GoTo hit $100m in year one. The investment bankers wanted to take it public.
The bankers said, ‘Where’s all your IP?’
We said, ‘We don’t have any IP.’
They go, ‘Well, didn’t you patent this thing?’
I said, ‘No … I thought it was obvious (and unpatentable).
And they said, ‘Well, you gotta patent it.’
Well, it had been a year and seven days since I had shown it on stage. You can only file for things that have been shown publicly within one year (US).
So I missed the deadline to file for a pay-per-click by seven days.”
Bill Gross the ‘inventor’ of pay-per-click advertising should have made a gazillion from his business, but as he’ll tell you himself, he screwed it up.
The idea seemed so obvious to him that he didn’t think to patent it.
And by the time he’d realized his mistake, during his first conversations with investment bankers wanting to take GoTo public, pay-per-click and the associated auction pricing model, was unpatentable.
What happened next?
Google ‘borrowed’ the idea from GoTo adopted a similar model with AdWords, (it was unpatented) and Google made the $billions!
Did Google steal the idea? Not really, says Gross. “We didn’t patent the idea. So if we don’t patent it, they can copy it.” Yet Gross is convinced the concept of a cost-per-click, auction-based search-advertising system would have been patentable, in retrospect. By the time he thought to do it, though, it was too late.
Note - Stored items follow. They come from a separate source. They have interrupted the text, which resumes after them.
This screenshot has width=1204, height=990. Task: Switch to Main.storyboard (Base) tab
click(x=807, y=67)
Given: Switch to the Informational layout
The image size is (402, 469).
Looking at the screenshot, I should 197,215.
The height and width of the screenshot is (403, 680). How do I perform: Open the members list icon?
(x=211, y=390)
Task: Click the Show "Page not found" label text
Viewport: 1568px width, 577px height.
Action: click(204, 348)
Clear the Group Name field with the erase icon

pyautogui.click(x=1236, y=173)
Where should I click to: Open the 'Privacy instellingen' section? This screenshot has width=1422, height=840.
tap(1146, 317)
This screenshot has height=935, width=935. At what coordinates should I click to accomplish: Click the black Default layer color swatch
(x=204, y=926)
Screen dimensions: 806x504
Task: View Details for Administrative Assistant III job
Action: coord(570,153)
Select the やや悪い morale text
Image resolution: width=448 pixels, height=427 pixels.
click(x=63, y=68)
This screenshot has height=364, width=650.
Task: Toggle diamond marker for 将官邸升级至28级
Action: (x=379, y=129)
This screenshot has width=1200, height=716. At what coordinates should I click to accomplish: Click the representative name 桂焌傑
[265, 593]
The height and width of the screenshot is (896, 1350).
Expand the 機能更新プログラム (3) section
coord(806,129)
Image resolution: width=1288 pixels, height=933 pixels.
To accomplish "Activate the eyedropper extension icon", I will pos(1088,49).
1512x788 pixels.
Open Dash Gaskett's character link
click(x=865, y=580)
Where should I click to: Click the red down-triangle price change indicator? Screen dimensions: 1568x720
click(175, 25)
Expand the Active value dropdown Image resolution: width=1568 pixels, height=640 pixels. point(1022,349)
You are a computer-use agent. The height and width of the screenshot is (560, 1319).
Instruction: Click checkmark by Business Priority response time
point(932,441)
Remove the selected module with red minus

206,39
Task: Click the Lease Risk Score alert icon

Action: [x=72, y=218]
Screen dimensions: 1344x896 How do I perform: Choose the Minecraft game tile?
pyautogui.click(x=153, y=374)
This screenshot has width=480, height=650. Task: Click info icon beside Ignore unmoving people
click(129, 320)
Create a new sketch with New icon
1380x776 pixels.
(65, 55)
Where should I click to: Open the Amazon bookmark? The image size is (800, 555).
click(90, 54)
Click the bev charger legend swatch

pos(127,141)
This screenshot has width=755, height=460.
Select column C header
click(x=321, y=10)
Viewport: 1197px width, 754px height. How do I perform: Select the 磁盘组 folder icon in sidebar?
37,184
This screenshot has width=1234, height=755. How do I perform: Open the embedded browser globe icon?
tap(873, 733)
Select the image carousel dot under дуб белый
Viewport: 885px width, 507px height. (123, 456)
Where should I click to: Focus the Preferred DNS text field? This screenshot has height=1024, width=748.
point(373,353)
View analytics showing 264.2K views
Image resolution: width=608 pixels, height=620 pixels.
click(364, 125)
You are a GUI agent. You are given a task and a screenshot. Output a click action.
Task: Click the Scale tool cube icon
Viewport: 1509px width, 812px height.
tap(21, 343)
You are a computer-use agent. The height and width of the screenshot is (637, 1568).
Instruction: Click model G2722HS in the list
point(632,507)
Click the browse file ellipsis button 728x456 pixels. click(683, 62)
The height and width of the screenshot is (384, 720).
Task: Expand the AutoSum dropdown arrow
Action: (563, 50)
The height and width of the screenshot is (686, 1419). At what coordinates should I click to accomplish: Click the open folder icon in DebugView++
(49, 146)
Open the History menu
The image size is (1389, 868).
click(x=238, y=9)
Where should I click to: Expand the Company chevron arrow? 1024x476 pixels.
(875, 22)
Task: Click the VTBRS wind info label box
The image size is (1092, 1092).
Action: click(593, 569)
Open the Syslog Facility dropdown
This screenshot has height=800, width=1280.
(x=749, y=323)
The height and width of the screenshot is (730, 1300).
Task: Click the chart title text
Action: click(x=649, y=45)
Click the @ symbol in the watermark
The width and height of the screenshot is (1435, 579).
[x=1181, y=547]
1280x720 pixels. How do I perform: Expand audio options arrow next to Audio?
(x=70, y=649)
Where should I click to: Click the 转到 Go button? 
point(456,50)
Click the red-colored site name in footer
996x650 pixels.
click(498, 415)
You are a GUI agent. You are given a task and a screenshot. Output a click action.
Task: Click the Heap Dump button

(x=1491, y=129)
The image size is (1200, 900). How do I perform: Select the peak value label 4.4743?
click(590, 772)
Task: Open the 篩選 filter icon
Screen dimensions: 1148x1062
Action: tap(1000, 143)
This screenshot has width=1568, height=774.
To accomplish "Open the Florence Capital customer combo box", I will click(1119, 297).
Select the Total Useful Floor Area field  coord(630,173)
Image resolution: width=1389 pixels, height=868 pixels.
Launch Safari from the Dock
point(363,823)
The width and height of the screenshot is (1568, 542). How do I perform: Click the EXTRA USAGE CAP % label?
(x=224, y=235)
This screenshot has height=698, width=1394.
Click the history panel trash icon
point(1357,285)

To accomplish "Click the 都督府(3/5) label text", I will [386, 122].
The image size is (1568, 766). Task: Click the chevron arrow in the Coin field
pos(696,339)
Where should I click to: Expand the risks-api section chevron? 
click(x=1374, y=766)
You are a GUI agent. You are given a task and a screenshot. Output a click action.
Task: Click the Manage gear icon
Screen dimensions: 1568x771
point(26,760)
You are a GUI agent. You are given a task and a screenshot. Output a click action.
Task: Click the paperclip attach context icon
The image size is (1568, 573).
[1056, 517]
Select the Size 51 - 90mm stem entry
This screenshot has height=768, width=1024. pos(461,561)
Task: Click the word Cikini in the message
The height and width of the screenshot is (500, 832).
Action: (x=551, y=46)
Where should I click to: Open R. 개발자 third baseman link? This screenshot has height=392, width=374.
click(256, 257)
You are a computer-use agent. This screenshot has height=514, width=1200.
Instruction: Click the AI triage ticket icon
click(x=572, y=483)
Patentability has changed since the turn of the millennium but even so this illustrates a couple of important points:
– Many inventors do not think their idea is that unique or valuable
– Publication (Ted talk in Bill’s case) before IP protection is a really bad idea
– Patents can help protect competitive advantage
– Investors (smart) are looking for moats and IP protection
Oh by the way Bill Gross is a highly successful serial entrepreneur who made a regrettable patent mistake. Gross did later however make $350m suing Google for patent infringement!